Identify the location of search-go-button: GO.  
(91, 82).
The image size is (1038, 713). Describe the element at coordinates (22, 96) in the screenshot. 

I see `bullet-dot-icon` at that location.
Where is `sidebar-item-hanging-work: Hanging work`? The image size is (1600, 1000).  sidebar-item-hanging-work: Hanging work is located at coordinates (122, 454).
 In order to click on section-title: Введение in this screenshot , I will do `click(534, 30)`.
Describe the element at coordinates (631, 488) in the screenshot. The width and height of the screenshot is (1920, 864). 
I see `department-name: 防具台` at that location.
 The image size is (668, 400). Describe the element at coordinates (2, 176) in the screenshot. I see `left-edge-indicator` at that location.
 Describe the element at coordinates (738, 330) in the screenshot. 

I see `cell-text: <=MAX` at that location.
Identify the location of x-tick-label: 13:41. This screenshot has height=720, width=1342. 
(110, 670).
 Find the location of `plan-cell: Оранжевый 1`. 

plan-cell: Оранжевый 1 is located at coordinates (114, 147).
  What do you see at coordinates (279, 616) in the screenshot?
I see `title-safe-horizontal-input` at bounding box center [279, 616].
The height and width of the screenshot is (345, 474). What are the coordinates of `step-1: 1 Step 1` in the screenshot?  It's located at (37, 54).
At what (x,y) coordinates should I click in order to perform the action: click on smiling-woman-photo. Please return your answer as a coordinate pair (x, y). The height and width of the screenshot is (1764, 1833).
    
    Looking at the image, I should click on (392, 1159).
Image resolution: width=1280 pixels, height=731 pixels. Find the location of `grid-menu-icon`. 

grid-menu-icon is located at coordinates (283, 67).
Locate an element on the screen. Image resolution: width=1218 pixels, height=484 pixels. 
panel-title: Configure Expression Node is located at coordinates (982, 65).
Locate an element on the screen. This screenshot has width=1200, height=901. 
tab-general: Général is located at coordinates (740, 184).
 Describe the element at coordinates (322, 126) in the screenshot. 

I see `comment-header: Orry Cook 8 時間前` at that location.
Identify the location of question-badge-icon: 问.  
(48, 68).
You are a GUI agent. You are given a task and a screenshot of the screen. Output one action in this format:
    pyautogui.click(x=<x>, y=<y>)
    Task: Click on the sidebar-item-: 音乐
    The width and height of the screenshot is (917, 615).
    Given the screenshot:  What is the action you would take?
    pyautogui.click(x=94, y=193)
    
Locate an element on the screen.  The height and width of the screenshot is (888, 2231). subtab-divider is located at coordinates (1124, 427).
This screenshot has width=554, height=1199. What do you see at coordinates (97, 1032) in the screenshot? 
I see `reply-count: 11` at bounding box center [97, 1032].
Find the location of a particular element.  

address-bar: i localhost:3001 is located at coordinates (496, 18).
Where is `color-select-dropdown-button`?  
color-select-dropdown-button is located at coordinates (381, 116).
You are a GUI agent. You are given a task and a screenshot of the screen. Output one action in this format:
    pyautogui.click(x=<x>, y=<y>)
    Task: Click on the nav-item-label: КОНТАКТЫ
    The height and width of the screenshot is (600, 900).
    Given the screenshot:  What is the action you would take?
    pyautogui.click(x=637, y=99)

=-=-=

Retype every one of the entries above without changing anything in them.

RESULT BELOW –
Identify the location of search-go-button: GO.  
(91, 82).
The image size is (1038, 713). Describe the element at coordinates (22, 96) in the screenshot. 

I see `bullet-dot-icon` at that location.
Where is `sidebar-item-hanging-work: Hanging work`? The image size is (1600, 1000).  sidebar-item-hanging-work: Hanging work is located at coordinates (122, 454).
 In order to click on section-title: Введение in this screenshot , I will do `click(534, 30)`.
Describe the element at coordinates (631, 488) in the screenshot. The width and height of the screenshot is (1920, 864). 
I see `department-name: 防具台` at that location.
 The image size is (668, 400). Describe the element at coordinates (2, 176) in the screenshot. I see `left-edge-indicator` at that location.
 Describe the element at coordinates (738, 330) in the screenshot. 

I see `cell-text: <=MAX` at that location.
Identify the location of x-tick-label: 13:41. This screenshot has height=720, width=1342. 
(110, 670).
 Find the location of `plan-cell: Оранжевый 1`. 

plan-cell: Оранжевый 1 is located at coordinates (114, 147).
  What do you see at coordinates (279, 616) in the screenshot?
I see `title-safe-horizontal-input` at bounding box center [279, 616].
The height and width of the screenshot is (345, 474). What are the coordinates of `step-1: 1 Step 1` in the screenshot?  It's located at (37, 54).
At what (x,y) coordinates should I click in order to perform the action: click on smiling-woman-photo. Please return your answer as a coordinate pair (x, y). The height and width of the screenshot is (1764, 1833).
    
    Looking at the image, I should click on (392, 1159).
Image resolution: width=1280 pixels, height=731 pixels. Find the location of `grid-menu-icon`. 

grid-menu-icon is located at coordinates (283, 67).
Locate an element on the screen. Image resolution: width=1218 pixels, height=484 pixels. 
panel-title: Configure Expression Node is located at coordinates (982, 65).
Locate an element on the screen. This screenshot has width=1200, height=901. 
tab-general: Général is located at coordinates (740, 184).
 Describe the element at coordinates (322, 126) in the screenshot. 

I see `comment-header: Orry Cook 8 時間前` at that location.
Identify the location of question-badge-icon: 问.  
(48, 68).
You are a GUI agent. You are given a task and a screenshot of the screen. Output one action in this format:
    pyautogui.click(x=<x>, y=<y>)
    Task: Click on the sidebar-item-: 音乐
    The width and height of the screenshot is (917, 615).
    Given the screenshot:  What is the action you would take?
    pyautogui.click(x=94, y=193)
    
Locate an element on the screen.  The height and width of the screenshot is (888, 2231). subtab-divider is located at coordinates (1124, 427).
This screenshot has width=554, height=1199. What do you see at coordinates (97, 1032) in the screenshot? 
I see `reply-count: 11` at bounding box center [97, 1032].
Find the location of a particular element.  

address-bar: i localhost:3001 is located at coordinates (496, 18).
Where is `color-select-dropdown-button`?  
color-select-dropdown-button is located at coordinates (381, 116).
You are a GUI agent. You are given a task and a screenshot of the screen. Output one action in this format:
    pyautogui.click(x=<x>, y=<y>)
    Task: Click on the nav-item-label: КОНТАКТЫ
    The height and width of the screenshot is (600, 900).
    Given the screenshot:  What is the action you would take?
    pyautogui.click(x=637, y=99)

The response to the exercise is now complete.